__SET TASKS__
A. According to the thread about art mediums, what is Sammacha's favorite medium to work with?
B. Pick out each line of the listing that contains the word "Toggle", and copy those lines.

__TEXT SHOWN__
#####

# Whats your medium? (Traditional artists)



## Sammacha (Jan 5, 2014)

Hey guys,
just out of curiosity what medium(s) do you like to use?

I personally love graphite and coloured pencils. I love sketching its always been one of my strengths however I also love colour. Pencil is my favourite medium to work with. 

Other then that I often work with acrylic paints.

how about you? Pencil? Ink? Pastel? What do you enjoy?


----------



## Matt Conner (Jan 5, 2014)

Allison DuBois is my favorite medium, she solves crimes and doesn't afraid of anything.

In all seriousness though, I don't really draw much, but when I do, it's with a pencil. I've never attempted an online drawing tool and I'd just waste paint and pastels and things, and pens you can't erase


----------



## Sammacha (Jan 5, 2014)

Lol, well i totally understand the wasting and then not being able to erase, basically a been there done that kind of thing.
i also used a pencil a lot due to affordability. 
Though I can say one thing about it, if you never try you can never succeed. Don't be afraid to try something new because that isn't necessarily a waste, as for not being able to erase... Well its a learning process all together.
Art is not about being perfect all the time.


----------



## CallMeCactus (Jan 5, 2014)

Pencils. Paper.


That's all I ever use. *Curls up in fetal position and sucks thumb*


----------



## teacupdolly (Jan 5, 2014)

Pen and Ink is really fun.


----------



## Celeste (Jan 5, 2014)

I have had some inking mistakes turn into interesting additions to a piece.  But my favorite mediums are pencil, then ink pen.. and if I have to color I really enjoy my copics.


----------



## Blekarotva (Jan 5, 2014)

My favorites are lead pencils and graphites, colored pencils, and since last years oil paints, they simply rule my world <3

I haven't got the hang of watercolors yet (or anything tha requires water), I stopped trying with markers (and got quite a few copics collecting dust); while I have tried dry pastel I couldn't make anything look good enough that convinced me to keep using them, I prefered oil pastels but it's been a while since I used them; acrylic paints never convinced me becasue of the saturated colors and because they get dry to fast. 
I love charcoal too but I'm not a really clean/very careful person when drawing/painting (hence my love for oils) - oh also, I love crosshatching with pens :B
And my recent love has been wire, doing figures with wire is just cool specially when you let the wire uncovered.


----------



## Batty Krueger (Jan 5, 2014)

Proper sketchbook type paper and a variety of pencils.


----------



## Sammacha (Jan 6, 2014)

I have such a hard time with pen and ink. I never really learn t how to use it properly or had the proper tools. I am envious of you guys



Blekarotva said:


> And my recent love has been wire, doing figures with wire is just cool specially when you let the wire uncovered.

#####

__DATA SHOWN__

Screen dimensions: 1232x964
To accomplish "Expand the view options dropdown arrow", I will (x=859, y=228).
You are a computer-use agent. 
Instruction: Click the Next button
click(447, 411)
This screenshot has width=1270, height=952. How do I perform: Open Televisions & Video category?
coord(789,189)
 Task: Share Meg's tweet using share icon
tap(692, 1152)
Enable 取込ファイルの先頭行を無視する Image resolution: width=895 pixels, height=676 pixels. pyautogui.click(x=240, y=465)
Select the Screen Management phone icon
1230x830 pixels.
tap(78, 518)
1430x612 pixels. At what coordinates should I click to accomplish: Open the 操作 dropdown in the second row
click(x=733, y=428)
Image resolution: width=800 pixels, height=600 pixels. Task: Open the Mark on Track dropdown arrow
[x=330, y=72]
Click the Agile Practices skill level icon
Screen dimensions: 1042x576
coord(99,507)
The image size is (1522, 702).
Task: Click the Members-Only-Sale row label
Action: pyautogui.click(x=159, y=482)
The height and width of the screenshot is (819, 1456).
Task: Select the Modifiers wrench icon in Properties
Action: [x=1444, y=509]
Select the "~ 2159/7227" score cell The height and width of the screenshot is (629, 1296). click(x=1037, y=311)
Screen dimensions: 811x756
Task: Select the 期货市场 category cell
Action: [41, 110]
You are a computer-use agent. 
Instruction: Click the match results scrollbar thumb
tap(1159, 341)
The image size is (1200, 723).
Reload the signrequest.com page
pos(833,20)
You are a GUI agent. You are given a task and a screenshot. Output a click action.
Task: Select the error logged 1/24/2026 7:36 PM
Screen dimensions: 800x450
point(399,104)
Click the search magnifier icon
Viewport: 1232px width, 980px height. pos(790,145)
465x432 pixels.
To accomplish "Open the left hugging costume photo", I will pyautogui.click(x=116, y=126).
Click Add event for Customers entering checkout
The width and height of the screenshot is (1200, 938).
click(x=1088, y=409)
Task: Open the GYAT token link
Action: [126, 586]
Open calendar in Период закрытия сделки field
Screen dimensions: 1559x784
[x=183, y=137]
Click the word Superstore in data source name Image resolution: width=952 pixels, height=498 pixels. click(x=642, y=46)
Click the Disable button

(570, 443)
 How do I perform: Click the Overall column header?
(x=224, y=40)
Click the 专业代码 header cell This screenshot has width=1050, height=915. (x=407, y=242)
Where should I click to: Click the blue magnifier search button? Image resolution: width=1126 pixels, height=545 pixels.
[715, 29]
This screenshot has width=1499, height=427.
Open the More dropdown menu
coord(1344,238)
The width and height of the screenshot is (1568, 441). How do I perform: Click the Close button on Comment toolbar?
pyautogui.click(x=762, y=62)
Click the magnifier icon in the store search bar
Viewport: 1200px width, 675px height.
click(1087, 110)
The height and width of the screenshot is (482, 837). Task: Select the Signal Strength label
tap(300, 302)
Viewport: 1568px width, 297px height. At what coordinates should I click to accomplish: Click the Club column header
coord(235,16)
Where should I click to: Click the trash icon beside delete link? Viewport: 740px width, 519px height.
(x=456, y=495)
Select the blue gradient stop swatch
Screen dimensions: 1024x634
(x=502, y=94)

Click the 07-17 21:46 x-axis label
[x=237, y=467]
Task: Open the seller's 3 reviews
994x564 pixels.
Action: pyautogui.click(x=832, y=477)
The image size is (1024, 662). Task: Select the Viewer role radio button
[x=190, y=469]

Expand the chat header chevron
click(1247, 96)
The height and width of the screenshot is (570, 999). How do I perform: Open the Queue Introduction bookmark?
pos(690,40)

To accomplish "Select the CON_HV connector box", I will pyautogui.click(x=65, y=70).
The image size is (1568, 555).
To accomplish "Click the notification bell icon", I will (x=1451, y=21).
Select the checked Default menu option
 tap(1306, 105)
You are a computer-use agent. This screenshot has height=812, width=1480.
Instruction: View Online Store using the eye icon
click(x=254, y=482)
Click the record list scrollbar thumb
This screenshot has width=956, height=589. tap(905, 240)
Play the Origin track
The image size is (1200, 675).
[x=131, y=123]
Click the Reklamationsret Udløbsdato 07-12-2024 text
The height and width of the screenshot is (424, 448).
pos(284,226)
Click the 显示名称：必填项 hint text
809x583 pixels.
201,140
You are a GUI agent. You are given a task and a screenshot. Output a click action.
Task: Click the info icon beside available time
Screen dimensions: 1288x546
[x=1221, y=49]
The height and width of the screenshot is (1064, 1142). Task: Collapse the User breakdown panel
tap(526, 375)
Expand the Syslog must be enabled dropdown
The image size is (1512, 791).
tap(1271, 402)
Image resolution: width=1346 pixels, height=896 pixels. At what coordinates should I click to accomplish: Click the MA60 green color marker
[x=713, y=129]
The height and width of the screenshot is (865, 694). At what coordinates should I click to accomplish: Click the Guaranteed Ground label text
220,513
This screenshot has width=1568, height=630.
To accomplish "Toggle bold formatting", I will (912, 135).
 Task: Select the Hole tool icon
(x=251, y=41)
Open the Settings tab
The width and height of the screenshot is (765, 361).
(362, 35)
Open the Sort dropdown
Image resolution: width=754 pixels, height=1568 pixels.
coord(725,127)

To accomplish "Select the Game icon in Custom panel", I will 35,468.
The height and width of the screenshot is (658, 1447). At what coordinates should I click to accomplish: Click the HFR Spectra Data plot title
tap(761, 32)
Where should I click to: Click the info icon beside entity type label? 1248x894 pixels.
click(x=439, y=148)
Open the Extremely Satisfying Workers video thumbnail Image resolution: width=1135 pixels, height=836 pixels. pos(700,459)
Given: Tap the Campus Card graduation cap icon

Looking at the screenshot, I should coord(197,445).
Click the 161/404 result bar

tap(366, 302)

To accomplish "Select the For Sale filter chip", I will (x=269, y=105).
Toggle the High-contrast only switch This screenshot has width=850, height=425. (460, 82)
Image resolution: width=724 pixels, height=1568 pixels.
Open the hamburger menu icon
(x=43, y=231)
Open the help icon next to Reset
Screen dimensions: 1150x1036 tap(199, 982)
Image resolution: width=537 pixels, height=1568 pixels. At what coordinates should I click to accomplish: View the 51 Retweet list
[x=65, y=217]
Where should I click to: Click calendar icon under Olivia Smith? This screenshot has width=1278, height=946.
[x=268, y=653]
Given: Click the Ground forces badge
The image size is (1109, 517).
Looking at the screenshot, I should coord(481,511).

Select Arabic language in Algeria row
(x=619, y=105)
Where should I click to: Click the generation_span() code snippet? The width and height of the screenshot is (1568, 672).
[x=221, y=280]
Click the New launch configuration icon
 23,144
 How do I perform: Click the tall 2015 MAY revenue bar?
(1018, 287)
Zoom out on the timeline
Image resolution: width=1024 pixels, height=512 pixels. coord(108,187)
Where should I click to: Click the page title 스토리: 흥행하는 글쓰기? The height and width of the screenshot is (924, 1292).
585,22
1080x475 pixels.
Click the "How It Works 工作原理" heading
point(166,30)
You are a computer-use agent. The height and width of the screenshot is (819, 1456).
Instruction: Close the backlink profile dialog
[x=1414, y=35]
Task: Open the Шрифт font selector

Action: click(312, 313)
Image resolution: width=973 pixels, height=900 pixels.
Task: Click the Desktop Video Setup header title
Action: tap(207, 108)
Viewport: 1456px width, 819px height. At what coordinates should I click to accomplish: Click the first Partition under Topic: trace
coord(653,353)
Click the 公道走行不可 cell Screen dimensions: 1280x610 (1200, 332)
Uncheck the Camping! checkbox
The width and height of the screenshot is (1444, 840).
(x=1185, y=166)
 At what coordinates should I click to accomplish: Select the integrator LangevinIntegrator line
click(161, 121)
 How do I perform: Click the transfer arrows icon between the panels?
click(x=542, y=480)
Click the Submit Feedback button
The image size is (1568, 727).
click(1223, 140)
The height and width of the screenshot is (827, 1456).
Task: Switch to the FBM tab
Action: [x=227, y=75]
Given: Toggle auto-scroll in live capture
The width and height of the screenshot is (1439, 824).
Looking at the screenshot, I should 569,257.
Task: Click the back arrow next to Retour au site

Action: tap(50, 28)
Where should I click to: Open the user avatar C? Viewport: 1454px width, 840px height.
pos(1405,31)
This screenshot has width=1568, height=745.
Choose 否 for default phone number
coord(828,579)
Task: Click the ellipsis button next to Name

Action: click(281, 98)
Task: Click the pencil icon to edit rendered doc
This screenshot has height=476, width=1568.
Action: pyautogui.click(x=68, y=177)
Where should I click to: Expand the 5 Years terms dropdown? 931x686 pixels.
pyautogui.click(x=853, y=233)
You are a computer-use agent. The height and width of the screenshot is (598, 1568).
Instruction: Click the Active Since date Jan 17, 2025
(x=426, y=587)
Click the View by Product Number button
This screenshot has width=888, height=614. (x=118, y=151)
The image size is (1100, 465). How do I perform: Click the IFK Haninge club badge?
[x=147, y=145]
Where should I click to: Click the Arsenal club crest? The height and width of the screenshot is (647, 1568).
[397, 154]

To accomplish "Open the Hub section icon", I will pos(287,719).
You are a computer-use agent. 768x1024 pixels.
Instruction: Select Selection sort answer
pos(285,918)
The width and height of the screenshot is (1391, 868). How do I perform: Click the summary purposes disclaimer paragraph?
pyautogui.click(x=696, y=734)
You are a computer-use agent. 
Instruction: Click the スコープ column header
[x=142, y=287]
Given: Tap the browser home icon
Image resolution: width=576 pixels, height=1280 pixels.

#####

__SOLUTIONS TO THE TASKS__
A. Pencil.

B.
To accomplish "Toggle bold formatting", I will (912, 135).
Toggle the High-contrast only switch This screenshot has width=850, height=425. (460, 82)
Given: Toggle auto-scroll in live capture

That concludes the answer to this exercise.